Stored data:

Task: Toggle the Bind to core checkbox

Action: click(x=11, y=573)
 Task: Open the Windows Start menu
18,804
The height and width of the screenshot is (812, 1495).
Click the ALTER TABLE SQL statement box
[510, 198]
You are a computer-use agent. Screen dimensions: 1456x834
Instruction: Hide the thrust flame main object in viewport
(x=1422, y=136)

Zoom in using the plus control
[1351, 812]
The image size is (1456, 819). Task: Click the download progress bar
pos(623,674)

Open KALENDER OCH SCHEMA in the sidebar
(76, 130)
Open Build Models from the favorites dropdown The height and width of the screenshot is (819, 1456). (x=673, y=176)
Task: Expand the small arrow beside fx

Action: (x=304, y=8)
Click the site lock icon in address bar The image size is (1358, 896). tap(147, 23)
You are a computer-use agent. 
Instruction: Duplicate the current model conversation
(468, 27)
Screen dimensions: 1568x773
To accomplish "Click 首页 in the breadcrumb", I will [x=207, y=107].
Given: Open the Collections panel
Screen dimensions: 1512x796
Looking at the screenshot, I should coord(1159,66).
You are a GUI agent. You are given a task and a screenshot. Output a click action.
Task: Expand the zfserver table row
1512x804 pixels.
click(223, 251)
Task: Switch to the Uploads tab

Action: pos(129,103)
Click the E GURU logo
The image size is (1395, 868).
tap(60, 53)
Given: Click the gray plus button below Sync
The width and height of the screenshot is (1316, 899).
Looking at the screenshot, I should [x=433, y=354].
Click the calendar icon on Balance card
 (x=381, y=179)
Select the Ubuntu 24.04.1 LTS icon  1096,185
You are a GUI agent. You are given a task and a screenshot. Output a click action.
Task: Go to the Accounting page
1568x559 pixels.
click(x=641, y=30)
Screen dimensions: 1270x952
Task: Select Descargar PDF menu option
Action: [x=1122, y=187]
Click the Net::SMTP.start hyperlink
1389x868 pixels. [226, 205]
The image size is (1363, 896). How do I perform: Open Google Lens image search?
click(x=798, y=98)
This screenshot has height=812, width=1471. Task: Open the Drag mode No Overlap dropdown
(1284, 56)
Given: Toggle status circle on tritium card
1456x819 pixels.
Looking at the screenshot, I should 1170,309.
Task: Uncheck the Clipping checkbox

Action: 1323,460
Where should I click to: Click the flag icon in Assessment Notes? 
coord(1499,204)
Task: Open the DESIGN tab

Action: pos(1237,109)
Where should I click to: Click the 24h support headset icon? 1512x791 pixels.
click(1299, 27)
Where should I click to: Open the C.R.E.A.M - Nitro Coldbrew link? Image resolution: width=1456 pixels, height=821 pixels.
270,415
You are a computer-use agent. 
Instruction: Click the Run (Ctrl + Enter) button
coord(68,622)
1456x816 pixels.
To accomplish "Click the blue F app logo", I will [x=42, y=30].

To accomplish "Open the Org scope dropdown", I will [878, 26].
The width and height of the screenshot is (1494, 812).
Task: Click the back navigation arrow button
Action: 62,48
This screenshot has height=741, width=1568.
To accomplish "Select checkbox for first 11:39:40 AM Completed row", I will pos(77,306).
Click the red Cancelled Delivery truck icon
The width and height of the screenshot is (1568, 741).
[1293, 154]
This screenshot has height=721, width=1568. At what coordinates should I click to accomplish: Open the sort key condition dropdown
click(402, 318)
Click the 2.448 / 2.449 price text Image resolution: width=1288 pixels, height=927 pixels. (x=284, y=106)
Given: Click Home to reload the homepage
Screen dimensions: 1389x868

*Task to carry out*.
Transcribe the entries above word for word, from the first line through the line containing "You are a computer-use agent. Screen", and nothing else.

*Answer below*.
Task: Toggle the Bind to core checkbox

Action: click(x=11, y=573)
 Task: Open the Windows Start menu
18,804
The height and width of the screenshot is (812, 1495).
Click the ALTER TABLE SQL statement box
[510, 198]
You are a computer-use agent. Screen dimensions: 1456x834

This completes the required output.